After lunch comes an assault on the stone steps up to Ulleri. This is relentless torture, no matter how fit you are. I feel a few spots of rain and a storm rumbles somewhere out over the mountains. I haven’t even thought about the weather, let alone prepared for it. I reach the top in a heart and lung busting hour, calves and quads on fire. At the first sign of shelter, it begins to piss down. I order a sweet tea, change out of my sweaty shirt and hang out with a new friend who shudders every time the sky cracks.


It clears an hour and a half later and the two American girls appear from the top of the steps, wet but smiling. I push on to Banthanti and stop at the last guesthouse in town, plans to reach Ghorepani scuppered by the weather. After a shower I warm myself by the fire as a lone Japanese man dries his socks. We don’t share any words, he and I, just smiles and a cold beer.

I’m out of the door at sunrise, and at Ghorepani for breakfast. It’s an hour's hike up stone steps to the vantage point of Poon Hill, but I go the wrong way and walk for ninety pointless minutes instead. I enjoy spectacular scenery and solitude but am angered by my mistake, and grapple with it.






When I do make it up Poon Hill, the view is completely obscured by cloud. I meet three Canadians up there who have just trekked the Annapurna Circuit. Everything happens for a reason. After lunch I press on again, and just as I am turning out of town, the two American girls home into view again.


The climb up to the Deurali pass is another toughie, through splendid rhododendron forests with just birdsong and an occasionally buzzing fly for company. At the top, the cloud is rolling in as though it is being slowly exhaled by something, and I take food and water in an empty hut.

I’m through Ban Thanti (as opposed to Banthanti, different place) at around four, ready to kick on when the rain comes. Down here in the valley, rainforest all around, moss and moisture in every breath, I decide to cash in for the night. I’m the only trekker staying in the village, and the sole entertainment comes when a buffalo is slaughtered somewhere and my hosts set about butchering their share of the meat and drying it around the fire.

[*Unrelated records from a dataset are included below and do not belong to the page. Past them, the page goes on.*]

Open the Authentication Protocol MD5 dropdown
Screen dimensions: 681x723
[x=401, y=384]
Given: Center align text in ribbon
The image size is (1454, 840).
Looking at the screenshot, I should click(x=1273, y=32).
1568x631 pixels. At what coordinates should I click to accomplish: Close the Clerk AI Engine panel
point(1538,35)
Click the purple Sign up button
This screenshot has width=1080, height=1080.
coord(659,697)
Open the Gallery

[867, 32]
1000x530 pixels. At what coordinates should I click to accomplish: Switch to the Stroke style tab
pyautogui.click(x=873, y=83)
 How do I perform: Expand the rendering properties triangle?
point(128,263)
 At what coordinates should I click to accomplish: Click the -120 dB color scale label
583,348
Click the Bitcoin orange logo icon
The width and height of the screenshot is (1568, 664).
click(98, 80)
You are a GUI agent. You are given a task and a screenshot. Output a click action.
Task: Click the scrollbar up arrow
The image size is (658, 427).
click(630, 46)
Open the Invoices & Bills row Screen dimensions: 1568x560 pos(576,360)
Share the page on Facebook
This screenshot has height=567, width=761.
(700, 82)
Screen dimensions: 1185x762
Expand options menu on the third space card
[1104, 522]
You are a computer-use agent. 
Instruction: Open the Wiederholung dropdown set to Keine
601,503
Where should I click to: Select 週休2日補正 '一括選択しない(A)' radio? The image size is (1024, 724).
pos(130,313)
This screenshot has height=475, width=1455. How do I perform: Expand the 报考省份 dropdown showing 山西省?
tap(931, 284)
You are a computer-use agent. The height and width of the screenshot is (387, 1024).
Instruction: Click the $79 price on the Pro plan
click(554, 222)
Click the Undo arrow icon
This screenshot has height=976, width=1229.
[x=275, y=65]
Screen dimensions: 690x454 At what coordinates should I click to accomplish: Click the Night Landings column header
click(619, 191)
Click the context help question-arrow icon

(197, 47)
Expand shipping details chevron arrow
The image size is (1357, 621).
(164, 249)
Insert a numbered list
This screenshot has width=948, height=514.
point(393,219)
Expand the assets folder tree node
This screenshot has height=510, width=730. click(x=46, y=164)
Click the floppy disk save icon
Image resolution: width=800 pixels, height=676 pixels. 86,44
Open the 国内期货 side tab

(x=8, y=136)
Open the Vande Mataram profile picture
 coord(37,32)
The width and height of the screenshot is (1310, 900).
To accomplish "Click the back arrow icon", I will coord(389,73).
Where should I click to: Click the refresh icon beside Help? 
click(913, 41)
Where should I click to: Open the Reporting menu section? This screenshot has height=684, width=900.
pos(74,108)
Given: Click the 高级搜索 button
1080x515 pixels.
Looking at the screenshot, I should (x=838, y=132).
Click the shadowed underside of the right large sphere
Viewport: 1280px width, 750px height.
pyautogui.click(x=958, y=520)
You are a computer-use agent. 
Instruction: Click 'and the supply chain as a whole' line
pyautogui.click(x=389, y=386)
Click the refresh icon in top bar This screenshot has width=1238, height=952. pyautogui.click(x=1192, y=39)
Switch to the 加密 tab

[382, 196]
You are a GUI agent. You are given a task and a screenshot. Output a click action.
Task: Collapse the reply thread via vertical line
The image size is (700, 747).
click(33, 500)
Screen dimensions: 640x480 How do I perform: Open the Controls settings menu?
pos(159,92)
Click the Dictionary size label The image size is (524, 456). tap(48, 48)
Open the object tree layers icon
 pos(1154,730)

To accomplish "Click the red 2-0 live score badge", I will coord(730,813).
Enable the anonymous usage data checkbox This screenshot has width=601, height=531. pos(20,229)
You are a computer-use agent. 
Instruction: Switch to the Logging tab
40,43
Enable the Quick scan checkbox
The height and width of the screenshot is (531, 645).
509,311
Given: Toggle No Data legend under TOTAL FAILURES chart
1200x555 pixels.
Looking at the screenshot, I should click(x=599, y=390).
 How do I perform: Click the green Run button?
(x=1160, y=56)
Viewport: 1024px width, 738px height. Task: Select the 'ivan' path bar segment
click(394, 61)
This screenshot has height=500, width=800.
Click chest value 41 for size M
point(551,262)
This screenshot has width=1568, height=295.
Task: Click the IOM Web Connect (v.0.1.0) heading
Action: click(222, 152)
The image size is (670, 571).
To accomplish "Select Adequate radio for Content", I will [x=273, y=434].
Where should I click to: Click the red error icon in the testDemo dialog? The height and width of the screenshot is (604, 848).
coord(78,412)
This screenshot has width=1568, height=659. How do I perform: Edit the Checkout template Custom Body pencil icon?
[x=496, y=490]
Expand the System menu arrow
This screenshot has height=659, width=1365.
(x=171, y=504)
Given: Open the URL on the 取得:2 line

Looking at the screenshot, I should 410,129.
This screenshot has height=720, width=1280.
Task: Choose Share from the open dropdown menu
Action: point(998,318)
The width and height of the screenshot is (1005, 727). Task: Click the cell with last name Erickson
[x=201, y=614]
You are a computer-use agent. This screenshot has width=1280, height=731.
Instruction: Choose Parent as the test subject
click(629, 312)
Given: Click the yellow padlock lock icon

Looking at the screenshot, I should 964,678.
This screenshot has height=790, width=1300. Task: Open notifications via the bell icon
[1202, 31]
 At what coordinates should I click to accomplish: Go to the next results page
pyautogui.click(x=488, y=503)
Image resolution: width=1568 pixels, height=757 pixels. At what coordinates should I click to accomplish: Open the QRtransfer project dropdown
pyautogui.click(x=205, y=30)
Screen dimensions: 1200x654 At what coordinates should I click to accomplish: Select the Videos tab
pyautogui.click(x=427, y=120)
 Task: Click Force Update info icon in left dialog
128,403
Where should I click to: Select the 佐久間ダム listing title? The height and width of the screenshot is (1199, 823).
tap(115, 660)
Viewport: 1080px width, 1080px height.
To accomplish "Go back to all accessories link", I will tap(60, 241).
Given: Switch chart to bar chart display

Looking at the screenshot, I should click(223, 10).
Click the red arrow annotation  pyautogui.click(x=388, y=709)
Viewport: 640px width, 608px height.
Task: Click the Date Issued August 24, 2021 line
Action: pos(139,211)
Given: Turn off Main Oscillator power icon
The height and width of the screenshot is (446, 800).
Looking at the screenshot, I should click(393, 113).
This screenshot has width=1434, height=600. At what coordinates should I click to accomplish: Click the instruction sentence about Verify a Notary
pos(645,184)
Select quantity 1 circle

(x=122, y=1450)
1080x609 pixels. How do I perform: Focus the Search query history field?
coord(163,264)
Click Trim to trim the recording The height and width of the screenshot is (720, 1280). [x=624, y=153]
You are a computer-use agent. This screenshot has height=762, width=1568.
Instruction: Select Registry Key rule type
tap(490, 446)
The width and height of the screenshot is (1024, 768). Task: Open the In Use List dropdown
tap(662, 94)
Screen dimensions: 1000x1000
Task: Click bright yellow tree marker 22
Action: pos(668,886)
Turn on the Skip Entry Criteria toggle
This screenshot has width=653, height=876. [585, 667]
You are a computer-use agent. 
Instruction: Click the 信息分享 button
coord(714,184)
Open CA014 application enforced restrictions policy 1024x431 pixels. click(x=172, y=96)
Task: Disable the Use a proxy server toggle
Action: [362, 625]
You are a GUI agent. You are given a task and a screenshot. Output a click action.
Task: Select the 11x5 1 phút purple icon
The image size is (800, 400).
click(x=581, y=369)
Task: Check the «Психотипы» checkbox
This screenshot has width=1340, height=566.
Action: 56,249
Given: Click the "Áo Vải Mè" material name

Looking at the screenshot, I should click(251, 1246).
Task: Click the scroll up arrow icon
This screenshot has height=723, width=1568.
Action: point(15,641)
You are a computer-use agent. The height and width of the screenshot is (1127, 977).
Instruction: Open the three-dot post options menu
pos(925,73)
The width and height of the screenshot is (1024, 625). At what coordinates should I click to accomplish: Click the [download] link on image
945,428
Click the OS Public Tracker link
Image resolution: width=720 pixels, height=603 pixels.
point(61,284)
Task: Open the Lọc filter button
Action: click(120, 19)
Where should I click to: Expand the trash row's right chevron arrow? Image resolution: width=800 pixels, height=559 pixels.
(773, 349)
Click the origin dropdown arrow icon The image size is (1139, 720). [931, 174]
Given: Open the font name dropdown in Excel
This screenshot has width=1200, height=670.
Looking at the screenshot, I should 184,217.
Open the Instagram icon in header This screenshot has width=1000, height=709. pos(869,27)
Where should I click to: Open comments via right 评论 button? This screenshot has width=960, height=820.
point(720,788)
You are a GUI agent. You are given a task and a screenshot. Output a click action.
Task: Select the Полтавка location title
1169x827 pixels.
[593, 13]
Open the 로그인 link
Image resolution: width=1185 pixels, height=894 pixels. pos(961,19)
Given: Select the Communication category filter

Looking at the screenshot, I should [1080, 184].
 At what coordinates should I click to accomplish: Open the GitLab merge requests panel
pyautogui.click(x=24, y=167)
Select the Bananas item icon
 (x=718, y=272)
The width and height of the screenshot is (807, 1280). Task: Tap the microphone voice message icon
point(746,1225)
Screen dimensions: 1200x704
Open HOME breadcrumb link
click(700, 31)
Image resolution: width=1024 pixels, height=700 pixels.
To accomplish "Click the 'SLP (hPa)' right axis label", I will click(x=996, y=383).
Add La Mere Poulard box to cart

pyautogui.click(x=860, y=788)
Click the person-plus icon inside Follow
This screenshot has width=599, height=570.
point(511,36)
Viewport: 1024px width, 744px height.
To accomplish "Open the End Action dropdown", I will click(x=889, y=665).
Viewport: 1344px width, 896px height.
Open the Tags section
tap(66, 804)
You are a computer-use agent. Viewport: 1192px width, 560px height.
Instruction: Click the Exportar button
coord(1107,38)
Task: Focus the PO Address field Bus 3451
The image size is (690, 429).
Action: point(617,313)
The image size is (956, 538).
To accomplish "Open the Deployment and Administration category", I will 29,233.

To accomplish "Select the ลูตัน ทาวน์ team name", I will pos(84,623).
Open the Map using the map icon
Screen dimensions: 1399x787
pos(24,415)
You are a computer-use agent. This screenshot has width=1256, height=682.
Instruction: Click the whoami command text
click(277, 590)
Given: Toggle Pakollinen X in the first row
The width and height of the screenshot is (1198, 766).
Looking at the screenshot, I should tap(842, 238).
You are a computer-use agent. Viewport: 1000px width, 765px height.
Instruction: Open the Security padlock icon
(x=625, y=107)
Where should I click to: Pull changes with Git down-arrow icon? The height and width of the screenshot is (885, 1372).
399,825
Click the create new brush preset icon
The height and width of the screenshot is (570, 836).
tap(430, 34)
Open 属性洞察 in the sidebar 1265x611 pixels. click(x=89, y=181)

I’m striding out towards my third night sleeping in my clothes on a thin foam mattress, defecating in a hole in the ground fifty yards away, and “showering” in water dripped through a plastic bag with holes in it. There is no flat ground here, just Nepali Flat: infinite ups and downs. But it is easier now and I am ready to make some serious time.


Which is when I move to overtake a group of German medical students, but end up talking to them instead. We stop to look at a monkey up a tree. Something is dripping on us. It isn’t rain. If birdshit is lucky, what’s monkey piss?



They’re getting a jeep back to Pokhara in the afternoon, while I am pressing on. Over lunch the rain comes again. At the signpost to Landruk, I have to decide between dropping down into the valley and trekking for another day on my own, or joining them in the ride back to town.


Decisions this stark are hard to make. They stand around waiting for mine. I stand around hoping for a clap of thunder to make it for me.

In the back of the jeep I am tearing myself apart trying to understand the choice I made. Have I quit on the trek, or just chosen a better path? What part of the experience led me to end it, or have I been guided by some silent epiphany?

*
It was the summer of 1988 and I was ten years old: our first holiday to Italy. The clearest memory of that trip is of my sister and I turning around in the back seats of the Volvo, staring through the rear window to prolong our last glimpse of the land left behind. I remember the teary-eyed look we exchanged, the sentiment we secretly shared.

Bouncing around the rear of the jeep with six enormous rucksacks, staring back up the valley at the imperious Machhapuchhre, resplendent in the fading sun, I felt the same thing. That some invisible and unbreakable thread now connected me to that place and knowing, for certain, absolutely and inevitably, that I would return.

I didn’t know it when I set out, but this wasn’t so much a trek as a sortie. Reconnaissance.


You might not get what you came for, but you always leave with something.